Pathogenic bacteria possess a vast array of resources that enable the colonization of host epithelial tissues. The continuous appearance of bacterial strains resistant to most antibiotic treatments—the so-called “superbugs”—is a pressing public health problem that requires urgent efforts to tackle the life-threatening infections caused by these pathogens.
One of the main events that initiate tissue colonization and the onset of an infection is the recognition of surfaces—host tissues—by the pathogenic bacteria. Bacteria cells swim free in liquid media and the proximity or direct contact with the host tissues (respiratory tract, urinary tract, etc.) provide mechanical cues that trigger cell responses that lead to tissue colonization and the onset of an infection process (Summary Image, 1 and 2). This mechanically induced detection of host tissues depends on proteins—mechanosensors—located on the surface of the bacteria cells. Understanding how these proteins respond to mechanical forces and how the bacterium processes this information to decide to start an infection offers an ideal target for developing therapeutic strategies that combat the first stages of bacterial colonization. For instance, drugs that alter the mechanical properties of these proteins responsible for surface detection would render the bacteria “blind” to the host tissue, abolishing colonization, and the subsequent infection.

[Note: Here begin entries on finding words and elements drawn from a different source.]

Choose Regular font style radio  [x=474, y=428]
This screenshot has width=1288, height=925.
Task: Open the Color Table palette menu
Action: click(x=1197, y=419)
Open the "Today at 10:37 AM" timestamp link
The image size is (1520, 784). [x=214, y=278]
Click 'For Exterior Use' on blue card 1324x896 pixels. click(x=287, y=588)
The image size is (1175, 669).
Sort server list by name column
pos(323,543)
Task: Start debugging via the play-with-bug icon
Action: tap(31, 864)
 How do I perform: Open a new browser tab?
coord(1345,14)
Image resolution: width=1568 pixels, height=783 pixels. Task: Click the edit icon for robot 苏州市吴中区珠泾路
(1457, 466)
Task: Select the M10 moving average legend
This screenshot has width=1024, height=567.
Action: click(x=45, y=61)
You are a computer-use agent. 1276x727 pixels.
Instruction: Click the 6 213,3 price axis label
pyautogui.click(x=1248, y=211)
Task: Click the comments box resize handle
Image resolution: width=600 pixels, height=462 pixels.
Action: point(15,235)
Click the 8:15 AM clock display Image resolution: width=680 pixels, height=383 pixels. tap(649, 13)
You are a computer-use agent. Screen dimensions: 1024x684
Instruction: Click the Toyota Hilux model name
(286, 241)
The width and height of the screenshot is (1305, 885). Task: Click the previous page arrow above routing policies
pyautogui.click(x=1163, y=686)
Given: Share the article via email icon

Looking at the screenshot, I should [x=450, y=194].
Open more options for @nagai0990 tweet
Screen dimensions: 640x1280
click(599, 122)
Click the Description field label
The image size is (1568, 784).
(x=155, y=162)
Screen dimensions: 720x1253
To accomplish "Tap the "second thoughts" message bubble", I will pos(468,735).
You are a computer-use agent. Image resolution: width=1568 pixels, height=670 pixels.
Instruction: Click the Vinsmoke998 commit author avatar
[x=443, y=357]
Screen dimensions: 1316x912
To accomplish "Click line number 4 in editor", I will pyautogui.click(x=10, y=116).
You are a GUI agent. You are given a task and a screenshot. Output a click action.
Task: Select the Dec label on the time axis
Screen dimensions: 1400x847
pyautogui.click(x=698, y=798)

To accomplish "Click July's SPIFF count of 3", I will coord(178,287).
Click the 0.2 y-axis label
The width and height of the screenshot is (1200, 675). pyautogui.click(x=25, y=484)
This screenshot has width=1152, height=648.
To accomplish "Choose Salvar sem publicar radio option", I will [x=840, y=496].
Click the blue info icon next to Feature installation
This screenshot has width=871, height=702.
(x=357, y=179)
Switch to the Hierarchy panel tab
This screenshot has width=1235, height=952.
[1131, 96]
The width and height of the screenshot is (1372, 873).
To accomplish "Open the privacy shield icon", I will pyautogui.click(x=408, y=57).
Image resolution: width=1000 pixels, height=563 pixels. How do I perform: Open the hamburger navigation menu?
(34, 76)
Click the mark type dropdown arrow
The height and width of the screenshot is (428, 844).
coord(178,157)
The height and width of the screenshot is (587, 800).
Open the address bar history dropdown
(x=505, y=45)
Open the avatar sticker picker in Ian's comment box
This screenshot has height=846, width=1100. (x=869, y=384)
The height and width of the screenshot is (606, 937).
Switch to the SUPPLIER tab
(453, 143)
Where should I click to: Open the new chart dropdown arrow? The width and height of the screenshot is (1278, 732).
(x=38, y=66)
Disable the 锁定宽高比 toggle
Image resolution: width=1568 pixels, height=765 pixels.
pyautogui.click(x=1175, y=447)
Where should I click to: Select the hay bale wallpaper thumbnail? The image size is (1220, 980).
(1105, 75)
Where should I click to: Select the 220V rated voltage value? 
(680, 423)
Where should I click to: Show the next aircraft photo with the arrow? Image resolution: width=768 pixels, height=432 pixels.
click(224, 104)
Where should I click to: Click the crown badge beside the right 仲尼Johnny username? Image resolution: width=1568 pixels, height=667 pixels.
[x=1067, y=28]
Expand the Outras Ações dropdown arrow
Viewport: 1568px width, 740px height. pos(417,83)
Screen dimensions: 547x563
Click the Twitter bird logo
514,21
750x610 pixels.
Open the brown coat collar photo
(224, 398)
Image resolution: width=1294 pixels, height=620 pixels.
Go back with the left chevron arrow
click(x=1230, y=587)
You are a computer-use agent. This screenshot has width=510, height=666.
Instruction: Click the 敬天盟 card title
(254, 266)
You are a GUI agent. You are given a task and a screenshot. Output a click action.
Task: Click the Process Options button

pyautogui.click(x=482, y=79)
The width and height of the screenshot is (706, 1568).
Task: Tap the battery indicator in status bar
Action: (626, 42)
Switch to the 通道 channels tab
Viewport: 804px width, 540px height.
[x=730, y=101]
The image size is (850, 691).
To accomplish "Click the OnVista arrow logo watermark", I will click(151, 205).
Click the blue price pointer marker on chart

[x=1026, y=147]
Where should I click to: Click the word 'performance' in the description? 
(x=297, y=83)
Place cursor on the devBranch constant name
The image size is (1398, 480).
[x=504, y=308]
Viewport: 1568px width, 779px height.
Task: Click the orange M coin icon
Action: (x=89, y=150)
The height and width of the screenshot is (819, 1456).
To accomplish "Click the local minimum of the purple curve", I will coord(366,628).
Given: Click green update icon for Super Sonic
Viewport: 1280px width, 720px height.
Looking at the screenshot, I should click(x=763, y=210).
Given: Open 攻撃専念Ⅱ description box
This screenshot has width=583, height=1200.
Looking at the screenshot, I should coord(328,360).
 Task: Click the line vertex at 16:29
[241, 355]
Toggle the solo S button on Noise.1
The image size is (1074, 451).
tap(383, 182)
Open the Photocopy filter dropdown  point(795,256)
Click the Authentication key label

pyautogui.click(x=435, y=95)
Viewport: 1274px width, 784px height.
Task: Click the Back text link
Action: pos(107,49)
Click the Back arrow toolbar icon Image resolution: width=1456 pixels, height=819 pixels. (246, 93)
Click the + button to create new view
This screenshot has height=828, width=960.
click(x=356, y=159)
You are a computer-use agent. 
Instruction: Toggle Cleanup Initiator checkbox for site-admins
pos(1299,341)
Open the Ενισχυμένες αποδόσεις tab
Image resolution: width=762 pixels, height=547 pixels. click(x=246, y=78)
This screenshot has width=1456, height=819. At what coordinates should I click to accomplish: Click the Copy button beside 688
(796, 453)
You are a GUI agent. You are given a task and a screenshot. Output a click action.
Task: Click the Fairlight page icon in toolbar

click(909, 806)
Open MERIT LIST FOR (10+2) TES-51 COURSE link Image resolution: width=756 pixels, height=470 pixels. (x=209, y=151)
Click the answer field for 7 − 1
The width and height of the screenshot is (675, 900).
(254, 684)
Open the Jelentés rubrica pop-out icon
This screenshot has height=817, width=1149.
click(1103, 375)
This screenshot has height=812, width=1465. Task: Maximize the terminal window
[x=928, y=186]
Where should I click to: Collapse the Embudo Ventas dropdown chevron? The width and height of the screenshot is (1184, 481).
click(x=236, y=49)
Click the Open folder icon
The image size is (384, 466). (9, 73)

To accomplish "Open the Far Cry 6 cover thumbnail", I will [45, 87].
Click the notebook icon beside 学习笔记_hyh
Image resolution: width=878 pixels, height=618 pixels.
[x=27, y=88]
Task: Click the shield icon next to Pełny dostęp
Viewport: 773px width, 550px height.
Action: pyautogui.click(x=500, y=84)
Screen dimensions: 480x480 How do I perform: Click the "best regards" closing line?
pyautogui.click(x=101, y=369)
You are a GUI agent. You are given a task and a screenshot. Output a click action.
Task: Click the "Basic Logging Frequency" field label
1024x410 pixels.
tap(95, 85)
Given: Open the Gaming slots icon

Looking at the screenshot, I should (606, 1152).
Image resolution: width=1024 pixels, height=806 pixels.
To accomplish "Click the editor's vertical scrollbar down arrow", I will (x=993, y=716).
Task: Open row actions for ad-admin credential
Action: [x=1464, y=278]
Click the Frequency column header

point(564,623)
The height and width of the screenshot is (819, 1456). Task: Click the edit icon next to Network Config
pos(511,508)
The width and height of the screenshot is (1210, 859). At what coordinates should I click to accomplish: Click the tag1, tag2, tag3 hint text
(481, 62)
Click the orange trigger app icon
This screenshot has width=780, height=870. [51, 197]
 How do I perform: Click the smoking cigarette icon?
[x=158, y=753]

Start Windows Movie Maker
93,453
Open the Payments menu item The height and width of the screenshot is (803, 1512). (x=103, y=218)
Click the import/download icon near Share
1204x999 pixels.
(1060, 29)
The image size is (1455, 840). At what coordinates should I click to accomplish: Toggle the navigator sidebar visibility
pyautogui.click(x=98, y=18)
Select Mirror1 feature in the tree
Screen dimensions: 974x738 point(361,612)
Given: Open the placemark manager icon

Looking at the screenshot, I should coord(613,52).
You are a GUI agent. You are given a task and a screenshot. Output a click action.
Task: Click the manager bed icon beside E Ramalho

With these premises, this project aimed to delve into the process of bacterial surface detection and adhesion by focusing on the nanomechanics of the protein PilY1, whose mechanical activation has been suggested as a key event in the process that leads to host tissue colonization (Summary Image, 3). We focused on the PilY1 protein of Pseudomonas aeruginosa, an opportunistic pathogen that causes recurrent infections in cystic fibrosis patients. PilY1 is a complex protein that possesses a mechanosensitive role (detection of surfaces), and an adhesive role (binding to host tissue proteins). To interrogate the role of mechanical forces on the functions of PilY1, we employed single-molecule force spectroscopy techniques. These techniques allow the manipulation with the force of single PilY1 proteins and determine their mechanical properties in the nanoscale—nanomechanics—which provides key information about proteins that carry out their functions under mechanical loads. Certain molecules bind to PilY1 and modulate the processes of surface recognition and adhesion, and conducting measurements in the absence and presence of these molecules can give insights into how they regulate PilY1 behavior under force and, more importantly, they provide knowledge for the development of strategies that interfere with colonization and pathogenesis (Summary Image, 4). Therefore, the objectives of this project aimed to identify and dissect the effect of mechanical forces on the functions of PilY1 and identify potential molecular strategies to interfere with them.